The Affordable Care Act (ACA) is a federal law that was signed into action in 2010. This comprehensive health program has three main goals:
- Make it easier for people to get access to affordable health insurance
- Expand and improve Medicaid
- Support medical innovations and delivery of medical care to reduce costs further
ACA health plans can be purchased from a national marketplace for those who reside in 33 states. Residents of the District of Columbia and the remaining 17 states have separate ACA marketplaces.
10 Essential Health Benefits
All ACA marketplace health plans must include ten essential medical services as well as dental plans for children. The ten essential health benefits that all ACA marketplace plans are required to cover are as follows:
- Preventive care, chronic disease management, and wellness services
- Pediatric services (including vision and oral care)
- Hospitalization (inpatient care and surgeries)
- Outpatient care
- Emergency services
- Prescription drugs
- Lab services
- Maternity, pregnancy, and newborn services (includes prenatal, childbirth, and postnatal care)
- Rehabilitative and habilitative devices and services (to help patients recover or gain new skills after an injury or amid disability or chronic conditions)
- Mental health and substance use disorder services (including behavioral health treatments, such as counseling and psychotherapy)

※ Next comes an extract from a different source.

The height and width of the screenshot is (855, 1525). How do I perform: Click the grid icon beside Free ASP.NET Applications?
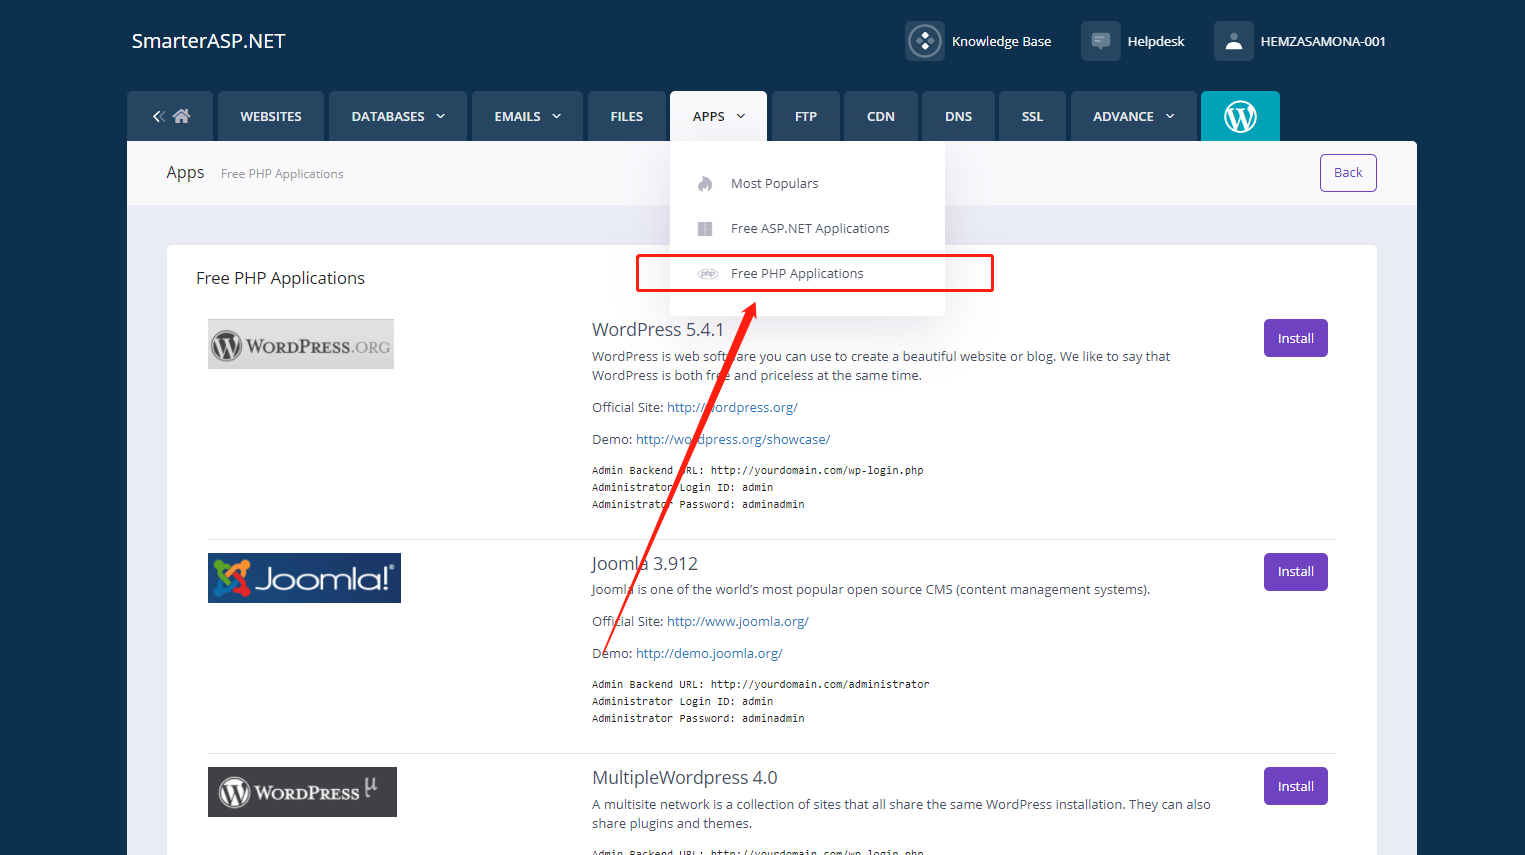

ACA marketplace plans are also required to provide breastfeeding coverage and birth control coverage (certain religious employers are exempt from this rule).
Additional ACA Benefits
While the ten essential health benefits above are a minimum requirement, many plans have additional benefits. These include:
- Vision coverage
- Dental coverage
- Medical management programs for conditions such as diabetes, back pain, and weight management
Be sure to compare plans while browsing the marketplace to see which additional benefits (if any) are offered.
Out-of-Pocket Costs
Most ACA health insurance plans require members to pay a monthly premium and may have more out-of-pocket costs that members must cover when they receive care. These charges will likely need to be covered anytime you’re using a provider outside your coverage network for services outside of preventative care.
It’s also worth noting that when you receive any of the essential health benefits listed above, you will probably also have some form or combination of deductibles, copayments, coinsurance, and out-of-pocket maximums to cover.
In some cases, private health insurance can be more beneficial, so it’s worth considering if you haven’t chosen a plan yet.